WRITTEN PROBLEM:
Rewrite the listing as a numbered list, from its first line through the line containing "I am aware it", both ends included. Leave out any blank lines.

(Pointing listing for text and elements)
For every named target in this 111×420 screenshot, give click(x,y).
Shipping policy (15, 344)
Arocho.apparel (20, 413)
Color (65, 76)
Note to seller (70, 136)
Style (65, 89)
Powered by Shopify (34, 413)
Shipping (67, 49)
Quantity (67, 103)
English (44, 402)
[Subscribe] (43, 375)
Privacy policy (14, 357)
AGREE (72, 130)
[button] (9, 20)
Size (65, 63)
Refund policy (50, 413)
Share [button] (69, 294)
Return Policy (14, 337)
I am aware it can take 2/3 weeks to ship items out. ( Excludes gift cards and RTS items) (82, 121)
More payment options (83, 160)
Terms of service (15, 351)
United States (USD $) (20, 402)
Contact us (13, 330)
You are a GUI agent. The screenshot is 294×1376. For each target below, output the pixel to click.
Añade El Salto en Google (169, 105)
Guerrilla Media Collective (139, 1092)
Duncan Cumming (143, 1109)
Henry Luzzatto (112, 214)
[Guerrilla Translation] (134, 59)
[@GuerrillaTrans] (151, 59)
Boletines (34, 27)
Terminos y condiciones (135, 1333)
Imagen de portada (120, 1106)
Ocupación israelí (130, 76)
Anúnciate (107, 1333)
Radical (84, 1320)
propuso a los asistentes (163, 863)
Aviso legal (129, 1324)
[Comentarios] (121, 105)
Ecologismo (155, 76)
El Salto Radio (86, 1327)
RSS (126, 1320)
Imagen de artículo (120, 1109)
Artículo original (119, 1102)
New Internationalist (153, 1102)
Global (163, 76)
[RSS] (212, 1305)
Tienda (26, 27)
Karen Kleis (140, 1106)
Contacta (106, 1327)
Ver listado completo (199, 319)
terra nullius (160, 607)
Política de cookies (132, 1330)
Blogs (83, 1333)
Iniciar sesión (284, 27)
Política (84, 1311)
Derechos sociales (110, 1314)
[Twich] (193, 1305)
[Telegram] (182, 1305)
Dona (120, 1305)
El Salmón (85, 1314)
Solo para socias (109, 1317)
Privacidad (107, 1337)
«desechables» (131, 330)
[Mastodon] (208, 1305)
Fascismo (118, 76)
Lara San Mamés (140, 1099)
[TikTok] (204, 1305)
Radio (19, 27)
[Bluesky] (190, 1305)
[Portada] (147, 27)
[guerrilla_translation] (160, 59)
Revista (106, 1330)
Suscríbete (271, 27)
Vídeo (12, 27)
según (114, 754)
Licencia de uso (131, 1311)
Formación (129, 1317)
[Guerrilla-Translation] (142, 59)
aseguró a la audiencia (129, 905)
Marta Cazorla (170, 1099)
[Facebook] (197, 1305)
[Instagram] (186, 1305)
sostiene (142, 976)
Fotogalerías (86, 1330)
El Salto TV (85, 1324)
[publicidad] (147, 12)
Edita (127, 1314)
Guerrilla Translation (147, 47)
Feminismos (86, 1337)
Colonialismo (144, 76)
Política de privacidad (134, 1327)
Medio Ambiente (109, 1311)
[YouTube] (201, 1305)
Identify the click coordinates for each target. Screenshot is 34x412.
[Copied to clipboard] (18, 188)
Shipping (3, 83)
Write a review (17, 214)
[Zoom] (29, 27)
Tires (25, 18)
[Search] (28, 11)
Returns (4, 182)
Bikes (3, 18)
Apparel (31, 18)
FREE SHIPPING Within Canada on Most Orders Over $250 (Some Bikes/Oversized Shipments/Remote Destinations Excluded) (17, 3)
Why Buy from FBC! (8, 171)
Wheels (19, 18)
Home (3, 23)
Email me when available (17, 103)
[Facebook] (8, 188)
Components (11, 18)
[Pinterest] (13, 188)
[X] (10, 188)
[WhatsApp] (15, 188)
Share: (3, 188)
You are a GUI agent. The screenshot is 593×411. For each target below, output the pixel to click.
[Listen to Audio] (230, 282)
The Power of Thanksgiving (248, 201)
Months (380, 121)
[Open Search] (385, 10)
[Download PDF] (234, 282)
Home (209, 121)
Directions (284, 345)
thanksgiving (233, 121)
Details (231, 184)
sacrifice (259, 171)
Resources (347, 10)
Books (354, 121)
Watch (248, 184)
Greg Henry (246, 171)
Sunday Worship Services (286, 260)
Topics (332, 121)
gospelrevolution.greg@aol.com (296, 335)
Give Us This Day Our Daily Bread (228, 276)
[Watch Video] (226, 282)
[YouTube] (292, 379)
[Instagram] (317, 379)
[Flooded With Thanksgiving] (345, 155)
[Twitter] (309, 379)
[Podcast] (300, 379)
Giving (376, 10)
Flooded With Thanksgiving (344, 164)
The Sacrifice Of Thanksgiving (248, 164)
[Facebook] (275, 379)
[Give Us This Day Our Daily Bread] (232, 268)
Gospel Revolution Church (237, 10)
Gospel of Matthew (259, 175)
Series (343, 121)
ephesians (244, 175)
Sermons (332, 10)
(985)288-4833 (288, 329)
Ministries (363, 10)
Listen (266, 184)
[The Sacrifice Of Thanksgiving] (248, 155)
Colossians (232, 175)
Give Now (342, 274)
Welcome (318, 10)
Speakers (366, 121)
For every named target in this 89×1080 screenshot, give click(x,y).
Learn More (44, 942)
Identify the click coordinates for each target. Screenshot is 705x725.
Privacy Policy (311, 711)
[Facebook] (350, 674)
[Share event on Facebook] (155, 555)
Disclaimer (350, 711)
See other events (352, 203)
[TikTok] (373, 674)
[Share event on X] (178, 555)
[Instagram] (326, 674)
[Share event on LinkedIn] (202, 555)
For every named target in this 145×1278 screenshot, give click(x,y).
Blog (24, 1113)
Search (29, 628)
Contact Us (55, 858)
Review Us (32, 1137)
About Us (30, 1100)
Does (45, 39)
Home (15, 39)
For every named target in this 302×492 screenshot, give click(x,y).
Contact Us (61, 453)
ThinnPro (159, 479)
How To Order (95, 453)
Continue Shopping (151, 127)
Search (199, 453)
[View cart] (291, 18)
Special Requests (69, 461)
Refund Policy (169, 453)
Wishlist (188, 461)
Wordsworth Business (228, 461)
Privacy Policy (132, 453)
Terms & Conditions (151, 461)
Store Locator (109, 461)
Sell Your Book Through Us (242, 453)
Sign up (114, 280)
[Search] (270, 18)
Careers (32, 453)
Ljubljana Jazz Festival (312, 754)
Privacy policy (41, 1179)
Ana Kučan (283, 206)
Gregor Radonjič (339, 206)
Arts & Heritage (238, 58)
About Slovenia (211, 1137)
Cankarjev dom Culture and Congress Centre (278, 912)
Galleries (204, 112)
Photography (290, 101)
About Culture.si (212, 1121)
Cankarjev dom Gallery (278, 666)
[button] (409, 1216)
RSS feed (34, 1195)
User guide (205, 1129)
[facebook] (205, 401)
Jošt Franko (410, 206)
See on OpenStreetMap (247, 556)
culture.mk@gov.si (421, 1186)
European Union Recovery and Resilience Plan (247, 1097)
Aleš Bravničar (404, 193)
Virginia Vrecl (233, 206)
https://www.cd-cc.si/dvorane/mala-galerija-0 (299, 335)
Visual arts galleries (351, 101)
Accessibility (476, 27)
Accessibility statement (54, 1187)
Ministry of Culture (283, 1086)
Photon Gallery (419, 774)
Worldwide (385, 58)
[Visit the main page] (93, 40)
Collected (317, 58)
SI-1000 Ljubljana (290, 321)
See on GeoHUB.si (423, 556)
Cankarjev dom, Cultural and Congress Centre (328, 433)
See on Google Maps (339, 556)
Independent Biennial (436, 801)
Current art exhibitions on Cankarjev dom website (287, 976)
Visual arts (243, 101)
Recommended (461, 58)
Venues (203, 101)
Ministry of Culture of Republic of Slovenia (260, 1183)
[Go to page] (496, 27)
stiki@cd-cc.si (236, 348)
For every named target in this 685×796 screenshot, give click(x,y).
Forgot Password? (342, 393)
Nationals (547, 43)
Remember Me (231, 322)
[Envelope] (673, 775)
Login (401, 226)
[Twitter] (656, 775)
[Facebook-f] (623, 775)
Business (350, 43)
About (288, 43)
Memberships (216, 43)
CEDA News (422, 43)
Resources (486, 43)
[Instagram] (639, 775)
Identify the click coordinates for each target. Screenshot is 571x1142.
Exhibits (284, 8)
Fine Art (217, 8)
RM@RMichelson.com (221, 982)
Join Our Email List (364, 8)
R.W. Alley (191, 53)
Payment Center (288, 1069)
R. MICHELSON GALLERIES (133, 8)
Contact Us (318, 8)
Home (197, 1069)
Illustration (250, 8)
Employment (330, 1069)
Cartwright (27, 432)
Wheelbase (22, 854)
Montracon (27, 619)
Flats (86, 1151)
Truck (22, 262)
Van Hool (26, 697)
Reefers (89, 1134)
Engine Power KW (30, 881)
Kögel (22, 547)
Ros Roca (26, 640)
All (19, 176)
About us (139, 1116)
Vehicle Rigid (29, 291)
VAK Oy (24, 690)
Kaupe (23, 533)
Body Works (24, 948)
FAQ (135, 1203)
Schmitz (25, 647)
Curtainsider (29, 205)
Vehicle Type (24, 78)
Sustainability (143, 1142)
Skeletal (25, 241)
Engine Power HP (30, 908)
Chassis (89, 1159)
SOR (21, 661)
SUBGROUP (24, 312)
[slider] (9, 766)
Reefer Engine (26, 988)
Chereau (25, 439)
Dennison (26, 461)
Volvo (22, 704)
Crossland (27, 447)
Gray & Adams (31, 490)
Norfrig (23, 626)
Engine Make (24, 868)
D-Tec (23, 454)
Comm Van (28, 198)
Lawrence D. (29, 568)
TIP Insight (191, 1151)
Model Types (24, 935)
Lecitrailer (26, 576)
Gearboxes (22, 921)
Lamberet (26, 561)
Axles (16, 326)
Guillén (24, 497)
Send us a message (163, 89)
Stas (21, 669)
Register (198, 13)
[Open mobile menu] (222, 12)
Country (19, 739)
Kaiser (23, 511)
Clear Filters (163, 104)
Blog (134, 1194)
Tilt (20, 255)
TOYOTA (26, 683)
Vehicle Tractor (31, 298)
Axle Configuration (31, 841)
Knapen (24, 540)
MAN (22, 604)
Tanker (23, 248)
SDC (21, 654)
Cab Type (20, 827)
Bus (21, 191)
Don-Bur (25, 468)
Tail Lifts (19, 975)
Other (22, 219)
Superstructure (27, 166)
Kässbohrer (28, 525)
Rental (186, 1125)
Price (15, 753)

PROBLEM SOLUTION:
1. For every named target in this 111×420 screenshot, give click(x,y).
2. Shipping policy (15, 344)
3. Arocho.apparel (20, 413)
4. Color (65, 76)
5. Note to seller (70, 136)
6. Style (65, 89)
7. Powered by Shopify (34, 413)
8. Shipping (67, 49)
9. Quantity (67, 103)
10. English (44, 402)
11. [Subscribe] (43, 375)
12. Privacy policy (14, 357)
13. AGREE (72, 130)
14. [button] (9, 20)
15. Size (65, 63)
16. Refund policy (50, 413)
17. Share [button] (69, 294)
18. Return Policy (14, 337)
19. I am aware it can take 2/3 weeks to ship items out. ( Excludes gift cards and RTS items) (82, 121)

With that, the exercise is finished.